* **Énoncé A**: Restituez sous forme de liste JSON de chaînes, une chaîne par ligne et sans les lignes vides, les lignes des enregistrements en partant du début et en allant jusqu'à la ligne contenant « Screen dimensions: 1283x631 tap(809, 304) » incluse.

::::::

Nous reviendrons d’ailleurs dans un dernier paragraphe sur ces mêmes espaces « métaphysiques » que nous propose tout autant  M.Devaux.

Mais  plus encore dans le sillage de Marcel Duchamp qui avait influencé celui-ci, on peut évoquer aussi le travail de Magritte.

M.Devaux comme Magritte  transforme également  la réalité dans toute son absurdité à tel point qu’elle devient énigme afin de nous interpeller.

On peut dire alors  que  les quidams tout comme les pommes de terre se présentent comme des énigmes picturales.

Toutes ces représentations anthropomorphes étranges ont l’ambition commune de nous conduire   à une réflexion sur la réalité, mais aussi sur l’art et les processus de la perception.

Enfin, concernant toujours ces formes étranges inventées par M.Devaux, son travail est aussi très proche  de certains  peintres du « Bauhaus » comme un dénommé  Oskar Schlemmer.

Le grand thème de cet artiste c’est « l’homme dans l’espace ». On y découvre à la fois le sobre réalisme et le romantisme  expressif dont l’amalgame a déterminé l’atmosphère du « Bauhaus » à ses débuts.

Très impressionné par Seurat et le cubisme, Schlemmer réduit la figure humaine à l’aspect stéréométrique de sa corporalité  en rapport avec l’espace.

Il construit un être où tout aspect individuel est progressivement supprimé. Pour lui, l’homme devient un type.

« Les figures de Schlemmer sont les représentants d’une humanité pleine de noblesse. Elles apparaissent en groupe, s’intègrent dans la communauté et sont cependant solitaires, pensives, fières, immergées en elles-mêmes. »[1]

Mais au-delà des similitudes avec les quidams et les métaphores que constituent  les pommes de terre, on découvre également les mêmes  espaces « métaphysiques » grâce à M.Devaux.

A la découverte  d’espaces « métaphysiques »

::::::

* **Énoncé B**: Recopiez fidèlement le passage du texte sur M. Devaux qui commence par « M.Devaux comme Magritte  transforme » et va jusqu'à « de la perception. » inclus.

::::::

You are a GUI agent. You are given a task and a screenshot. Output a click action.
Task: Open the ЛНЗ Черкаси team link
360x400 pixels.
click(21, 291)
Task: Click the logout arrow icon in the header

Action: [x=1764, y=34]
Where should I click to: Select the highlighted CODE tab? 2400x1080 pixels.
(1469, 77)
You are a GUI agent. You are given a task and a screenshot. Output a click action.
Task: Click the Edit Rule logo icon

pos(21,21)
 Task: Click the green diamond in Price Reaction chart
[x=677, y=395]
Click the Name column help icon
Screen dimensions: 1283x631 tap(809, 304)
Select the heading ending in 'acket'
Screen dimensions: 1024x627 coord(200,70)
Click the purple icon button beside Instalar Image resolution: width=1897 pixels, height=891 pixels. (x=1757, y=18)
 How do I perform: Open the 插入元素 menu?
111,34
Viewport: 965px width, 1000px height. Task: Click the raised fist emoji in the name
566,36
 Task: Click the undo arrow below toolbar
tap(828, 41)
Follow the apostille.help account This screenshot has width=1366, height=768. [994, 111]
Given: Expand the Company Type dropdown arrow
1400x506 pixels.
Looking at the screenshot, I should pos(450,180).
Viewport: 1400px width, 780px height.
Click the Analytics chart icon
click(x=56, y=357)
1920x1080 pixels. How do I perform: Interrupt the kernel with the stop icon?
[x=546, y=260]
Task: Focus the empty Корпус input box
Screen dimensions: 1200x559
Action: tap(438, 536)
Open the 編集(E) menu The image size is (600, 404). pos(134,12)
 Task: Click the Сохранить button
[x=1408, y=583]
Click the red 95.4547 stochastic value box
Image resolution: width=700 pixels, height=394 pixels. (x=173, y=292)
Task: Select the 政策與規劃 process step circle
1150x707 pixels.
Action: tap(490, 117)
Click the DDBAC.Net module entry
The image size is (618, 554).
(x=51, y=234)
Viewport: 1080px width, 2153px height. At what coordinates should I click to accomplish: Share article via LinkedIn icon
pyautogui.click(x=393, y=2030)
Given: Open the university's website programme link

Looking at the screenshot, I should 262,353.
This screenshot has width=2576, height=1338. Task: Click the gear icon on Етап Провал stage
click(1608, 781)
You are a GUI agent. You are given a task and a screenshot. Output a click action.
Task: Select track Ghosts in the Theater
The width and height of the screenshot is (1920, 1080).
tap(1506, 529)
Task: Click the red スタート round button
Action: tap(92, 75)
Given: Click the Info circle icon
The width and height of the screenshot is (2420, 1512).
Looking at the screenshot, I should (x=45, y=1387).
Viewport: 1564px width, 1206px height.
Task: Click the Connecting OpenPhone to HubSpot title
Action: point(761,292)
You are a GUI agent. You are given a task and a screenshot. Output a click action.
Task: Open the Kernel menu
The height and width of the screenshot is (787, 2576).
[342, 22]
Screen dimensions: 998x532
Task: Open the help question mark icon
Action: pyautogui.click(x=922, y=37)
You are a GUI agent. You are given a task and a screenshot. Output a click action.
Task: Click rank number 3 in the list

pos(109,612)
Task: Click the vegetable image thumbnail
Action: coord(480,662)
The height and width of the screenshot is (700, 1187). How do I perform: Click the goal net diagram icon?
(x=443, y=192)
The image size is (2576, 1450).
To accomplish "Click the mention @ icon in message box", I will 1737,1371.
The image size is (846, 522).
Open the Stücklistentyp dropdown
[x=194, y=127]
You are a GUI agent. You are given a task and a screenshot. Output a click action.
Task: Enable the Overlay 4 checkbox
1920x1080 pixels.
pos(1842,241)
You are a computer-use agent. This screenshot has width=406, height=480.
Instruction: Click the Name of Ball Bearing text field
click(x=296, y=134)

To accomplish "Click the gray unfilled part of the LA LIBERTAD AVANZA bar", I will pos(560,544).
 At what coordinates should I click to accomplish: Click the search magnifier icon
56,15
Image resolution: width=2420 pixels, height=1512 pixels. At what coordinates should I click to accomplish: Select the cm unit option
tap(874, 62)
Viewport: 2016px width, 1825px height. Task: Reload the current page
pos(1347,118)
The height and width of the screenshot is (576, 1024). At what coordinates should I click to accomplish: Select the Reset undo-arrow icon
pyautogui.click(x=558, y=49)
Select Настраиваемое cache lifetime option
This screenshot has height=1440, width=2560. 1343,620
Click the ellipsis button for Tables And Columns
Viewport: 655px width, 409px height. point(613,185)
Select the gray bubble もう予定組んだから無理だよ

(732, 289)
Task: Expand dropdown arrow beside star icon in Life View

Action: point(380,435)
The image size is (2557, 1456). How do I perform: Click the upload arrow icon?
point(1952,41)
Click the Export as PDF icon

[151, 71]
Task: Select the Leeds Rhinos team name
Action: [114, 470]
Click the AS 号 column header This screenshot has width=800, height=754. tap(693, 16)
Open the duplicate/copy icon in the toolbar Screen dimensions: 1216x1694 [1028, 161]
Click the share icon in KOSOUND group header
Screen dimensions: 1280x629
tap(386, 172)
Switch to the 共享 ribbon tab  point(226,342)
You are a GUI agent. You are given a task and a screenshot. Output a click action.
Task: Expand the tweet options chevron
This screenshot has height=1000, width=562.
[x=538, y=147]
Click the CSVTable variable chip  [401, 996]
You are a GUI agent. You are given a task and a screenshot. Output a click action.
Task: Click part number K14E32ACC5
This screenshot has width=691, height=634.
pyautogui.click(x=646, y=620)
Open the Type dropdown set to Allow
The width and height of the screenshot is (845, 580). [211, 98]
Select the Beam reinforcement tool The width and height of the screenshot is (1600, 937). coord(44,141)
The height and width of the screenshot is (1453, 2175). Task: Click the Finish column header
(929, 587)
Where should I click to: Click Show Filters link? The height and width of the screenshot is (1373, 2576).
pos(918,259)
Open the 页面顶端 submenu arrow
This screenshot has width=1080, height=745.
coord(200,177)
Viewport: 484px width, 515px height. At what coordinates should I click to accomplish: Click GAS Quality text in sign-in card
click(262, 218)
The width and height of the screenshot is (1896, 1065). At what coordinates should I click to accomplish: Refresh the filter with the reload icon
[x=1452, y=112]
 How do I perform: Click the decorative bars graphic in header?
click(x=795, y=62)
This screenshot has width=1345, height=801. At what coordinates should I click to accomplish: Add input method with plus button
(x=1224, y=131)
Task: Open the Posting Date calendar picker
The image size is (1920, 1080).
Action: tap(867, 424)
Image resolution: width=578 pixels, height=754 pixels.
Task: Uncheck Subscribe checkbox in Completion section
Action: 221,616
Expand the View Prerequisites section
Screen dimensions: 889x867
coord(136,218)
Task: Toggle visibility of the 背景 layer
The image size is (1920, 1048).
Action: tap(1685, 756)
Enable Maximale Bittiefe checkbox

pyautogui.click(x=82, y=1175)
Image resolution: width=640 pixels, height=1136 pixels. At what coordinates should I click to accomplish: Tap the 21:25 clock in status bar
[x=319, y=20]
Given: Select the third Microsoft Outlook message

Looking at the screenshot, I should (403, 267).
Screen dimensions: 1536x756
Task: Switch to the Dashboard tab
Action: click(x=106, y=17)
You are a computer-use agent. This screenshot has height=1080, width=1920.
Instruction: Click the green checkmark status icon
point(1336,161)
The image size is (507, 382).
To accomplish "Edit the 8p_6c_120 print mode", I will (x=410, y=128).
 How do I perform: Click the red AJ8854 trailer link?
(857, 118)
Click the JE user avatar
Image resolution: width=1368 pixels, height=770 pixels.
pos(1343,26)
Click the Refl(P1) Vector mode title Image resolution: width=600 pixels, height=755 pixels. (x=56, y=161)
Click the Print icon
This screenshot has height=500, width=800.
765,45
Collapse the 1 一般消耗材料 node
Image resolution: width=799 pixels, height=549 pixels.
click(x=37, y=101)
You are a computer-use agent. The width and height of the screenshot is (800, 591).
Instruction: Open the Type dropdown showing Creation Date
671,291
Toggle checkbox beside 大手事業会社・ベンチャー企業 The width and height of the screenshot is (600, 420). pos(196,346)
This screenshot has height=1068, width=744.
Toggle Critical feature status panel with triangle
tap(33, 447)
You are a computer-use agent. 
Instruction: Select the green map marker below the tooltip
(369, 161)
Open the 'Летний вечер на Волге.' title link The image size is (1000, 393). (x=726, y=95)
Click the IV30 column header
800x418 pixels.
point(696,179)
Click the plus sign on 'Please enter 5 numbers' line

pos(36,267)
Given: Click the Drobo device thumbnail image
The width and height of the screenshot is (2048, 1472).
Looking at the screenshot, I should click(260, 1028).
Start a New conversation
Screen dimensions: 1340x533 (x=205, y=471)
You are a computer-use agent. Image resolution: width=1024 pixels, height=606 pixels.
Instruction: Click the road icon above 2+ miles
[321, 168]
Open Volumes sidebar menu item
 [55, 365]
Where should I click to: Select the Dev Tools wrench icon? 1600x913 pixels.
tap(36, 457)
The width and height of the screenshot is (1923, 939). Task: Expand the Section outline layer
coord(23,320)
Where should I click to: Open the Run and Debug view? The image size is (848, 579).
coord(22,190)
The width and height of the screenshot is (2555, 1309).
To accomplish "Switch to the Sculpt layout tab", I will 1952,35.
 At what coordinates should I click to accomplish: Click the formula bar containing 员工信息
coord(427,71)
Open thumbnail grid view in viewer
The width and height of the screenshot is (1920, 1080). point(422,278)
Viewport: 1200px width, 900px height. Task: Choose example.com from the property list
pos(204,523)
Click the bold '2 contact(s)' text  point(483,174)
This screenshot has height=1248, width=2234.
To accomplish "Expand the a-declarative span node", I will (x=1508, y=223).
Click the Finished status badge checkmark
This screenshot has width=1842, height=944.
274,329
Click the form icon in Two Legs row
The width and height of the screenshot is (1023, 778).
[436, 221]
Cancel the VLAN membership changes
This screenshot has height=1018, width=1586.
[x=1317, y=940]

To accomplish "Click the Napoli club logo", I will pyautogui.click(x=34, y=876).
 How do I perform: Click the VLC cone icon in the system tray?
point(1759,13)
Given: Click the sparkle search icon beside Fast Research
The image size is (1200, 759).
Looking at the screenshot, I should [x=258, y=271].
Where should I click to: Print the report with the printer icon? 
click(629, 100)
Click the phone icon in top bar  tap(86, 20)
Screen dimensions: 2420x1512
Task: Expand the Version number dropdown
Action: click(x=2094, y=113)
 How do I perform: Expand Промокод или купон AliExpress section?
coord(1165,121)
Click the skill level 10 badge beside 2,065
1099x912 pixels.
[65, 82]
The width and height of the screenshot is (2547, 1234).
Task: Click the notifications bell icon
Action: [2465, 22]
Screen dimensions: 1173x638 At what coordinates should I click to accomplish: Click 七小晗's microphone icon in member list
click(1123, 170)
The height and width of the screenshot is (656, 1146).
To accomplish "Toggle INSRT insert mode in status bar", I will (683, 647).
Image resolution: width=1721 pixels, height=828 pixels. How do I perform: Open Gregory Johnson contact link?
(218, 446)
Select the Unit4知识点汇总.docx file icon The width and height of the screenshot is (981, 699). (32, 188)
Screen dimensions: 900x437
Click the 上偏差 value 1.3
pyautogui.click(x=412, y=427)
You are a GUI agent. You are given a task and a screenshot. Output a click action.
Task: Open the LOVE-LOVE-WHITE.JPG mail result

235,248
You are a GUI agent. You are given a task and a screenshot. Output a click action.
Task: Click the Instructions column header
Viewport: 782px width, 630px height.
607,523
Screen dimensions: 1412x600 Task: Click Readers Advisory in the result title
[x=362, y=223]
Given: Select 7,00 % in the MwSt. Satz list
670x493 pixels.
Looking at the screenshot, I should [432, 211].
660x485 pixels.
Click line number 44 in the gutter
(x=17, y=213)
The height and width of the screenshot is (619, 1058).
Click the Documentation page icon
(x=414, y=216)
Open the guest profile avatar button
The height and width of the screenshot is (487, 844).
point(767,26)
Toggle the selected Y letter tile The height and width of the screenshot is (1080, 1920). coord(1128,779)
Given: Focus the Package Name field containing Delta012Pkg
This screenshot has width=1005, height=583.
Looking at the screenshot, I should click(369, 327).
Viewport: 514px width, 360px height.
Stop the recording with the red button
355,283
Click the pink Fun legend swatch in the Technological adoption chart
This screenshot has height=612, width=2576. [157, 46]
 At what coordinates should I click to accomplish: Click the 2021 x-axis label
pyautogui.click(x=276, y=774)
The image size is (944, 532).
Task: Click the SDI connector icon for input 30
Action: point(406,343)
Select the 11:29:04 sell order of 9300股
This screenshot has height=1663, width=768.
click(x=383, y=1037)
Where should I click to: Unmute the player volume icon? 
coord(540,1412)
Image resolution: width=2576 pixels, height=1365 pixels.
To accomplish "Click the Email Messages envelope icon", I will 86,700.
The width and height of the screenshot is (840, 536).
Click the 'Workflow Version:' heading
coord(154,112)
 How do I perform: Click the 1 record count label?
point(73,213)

::::::

* **Résultat final A**:
[
  "You are a GUI agent. You are given a task and a screenshot. Output a click action.",
  "Task: Open the ЛНЗ Черкаси team link",
  "360x400 pixels.",
  "click(21, 291)",
  "Task: Click the logout arrow icon in the header",
  "Action: [x=1764, y=34]",
  "Where should I click to: Select the highlighted CODE tab? 2400x1080 pixels.",
  "(1469, 77)",
  "You are a GUI agent. You are given a task and a screenshot. Output a click action.",
  "Task: Click the Edit Rule logo icon",
  "pos(21,21)",
  " Task: Click the green diamond in Price Reaction chart",
  "[x=677, y=395]",
  "Click the Name column help icon",
  "Screen dimensions: 1283x631 tap(809, 304)"
]

* **Résultat final B**:
M.Devaux comme Magritte  transforme également  la réalité dans toute son absurdité à tel point qu’elle devient énigme afin de nous interpeller.

On peut dire alors  que  les quidams tout comme les pommes de terre se présentent comme des énigmes picturales.

Toutes ces représentations anthropomorphes étranges ont l’ambition commune de nous conduire   à une réflexion sur la réalité, mais aussi sur l’art et les processus de la perception.